We advise both companies and departing director-shareholders on all aspects of exit planning, structuring, and negotiation:
For companies:
Reviewing articles and shareholders’ agreements to clarify obligations and protections
Advising on valuation, buybacks, and good/bad leaver provisions
Structuring and funding share purchases, including deferred or loan-backed arrangements
Negotiating comprehensive termination agreements covering indemnities, full and final settlements, non-competition, non-solicitation, and confidentiality
Managing exit negotiations to minimise disruption and reduce dispute risk
For departing directors:
Ensuring fair treatment under good/bad leaver clauses, buyback provisions, and option schemes
Protecting entitlements under service agreements and negotiating favourable termination agreements
Advising on indemnities, full and final settlement, and employment claims
Supporting negotiation to achieve a structured, enforceable exit
Our experience shows that prevention is better, and certainly less costly, than cure. Planning and preparing a comprehensive set of documents dealing with the implications of a director/shareholder exit prevents any uncertainty or disputes arising. We can prepare a suite of documents to provide certainty for all parties.
However if such documentation doesn’t exist we advise both companies and individual directors as to their rights and entitlements to achieve a negotiated exit if possible and avoid costly litigation.
Foundational documents set the framework.
Before any discussions about exit, it is critical to review the company’s articles, shareholders’ agreement, and director service agreement. These documents need to be considered together to establish the default rules for share transfers, buybacks, and termination entitlements:
Articles of association - standard provisions typically include pre-emption rights, board approval requirements for share transfers, and default buyback powers. While they provide a baseline, they rarely address good or bad leaver treatment in detail, meaning that without additional agreements, outcomes may be uncertain and litigation likely.
Shareholders’ agreements - these agreements usually govern negotiable aspects of the exit, including good/bad leaver classification, drag-along and tag-along share rights, and valuation methodologies.
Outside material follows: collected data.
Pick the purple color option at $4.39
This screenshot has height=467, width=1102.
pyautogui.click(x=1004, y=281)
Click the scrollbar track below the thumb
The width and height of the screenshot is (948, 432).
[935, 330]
Where these provisions are absent or ambiguous, the treatment of shares and options can become highly contentious.
Director service agreements - employment contracts often contain notice periods, termination rights, and the treatment of options or incentive schemes. Gaps or ambiguities can create uncertainty over entitlements or give rise to disputes.
The underlying reason for leaving often determine the financial and legal consequences:
Resignation vs. removal - whether the director leaves voluntarily or is removed can influence whether they are treated as a good or bad leaver in accordance with the definitions within the articles or shareholders agreement, which in turn will impact any buyback obligations, discounts on shares, and option forfeiture.
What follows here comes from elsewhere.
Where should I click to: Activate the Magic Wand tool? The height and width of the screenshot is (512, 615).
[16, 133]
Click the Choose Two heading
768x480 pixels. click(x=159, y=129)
Reason for departure - retirement, ill health, misconduct, or performance issues can all impact eligibility for benefits, discounts on repurchased shares, and treatment of options or other entitlements.
Even when foundational agreements exist, particularly if there is no clear guidance, a number of practical issues can arise:
Valuation of shares - without clear rules in articles or a shareholders’ agreement, the method and timing of share valuation is often a major source of dispute. Parties may disagree on whether net asset value, earnings multiples, or other valuation methodologies apply, and whether minority discounts or control premiums are appropriate. Disputes can be costly and time-consuming.
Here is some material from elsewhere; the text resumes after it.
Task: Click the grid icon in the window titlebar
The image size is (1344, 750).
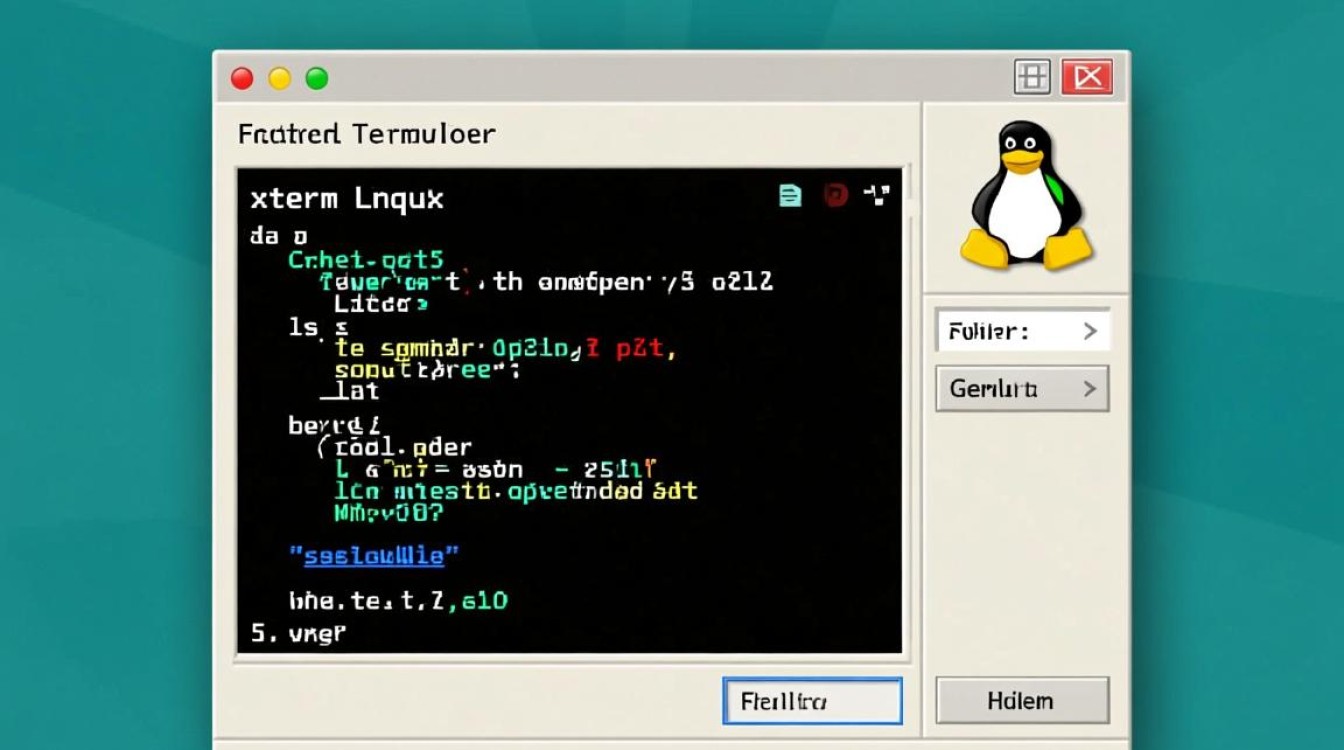Action: 1032,76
Funding the share purchase - the financial burden of buying out a departing shareholder can be significant. If the documents are silent on how purchases are funded, this can create uncertainty and delay. Solutions include using company reserves or cashflow, deferred or staged payments, bank or shareholder loans, or contingent consideration linked to company performance.
Options and incentive schemes - If agreements are unclear on the treatment of unvested or partially vested options, disputes can arise over vesting, exercise rights, or forfeiture. Co-ordinating option treatment with share repurchase arrangements is essential.
Termination agreements - comprehensive termination agreements are often negotiated alongside share exits. Key elements include full and final settlement of pay and bonuses, indemnities, non-competition and non-solicitation clauses, confidentiality obligations, and resolution of employment claims. Ambiguity in any of these areas can lead to contested claims and uncertainty.
Enforcement and dispute risks - where articles, shareholders’ agreements, or service agreements provide no specific rules on valuation, funding, or leaver classification, the risk of dispute is high. Poorly handled exits can damage relationships, disrupt business operations, and result in costly litigation or arbitration.
Tax considerations - share disposals, buybacks, and incentive scheme adjustments may trigger capital gains tax or other liabilities. Professional tax advice should always be obtained.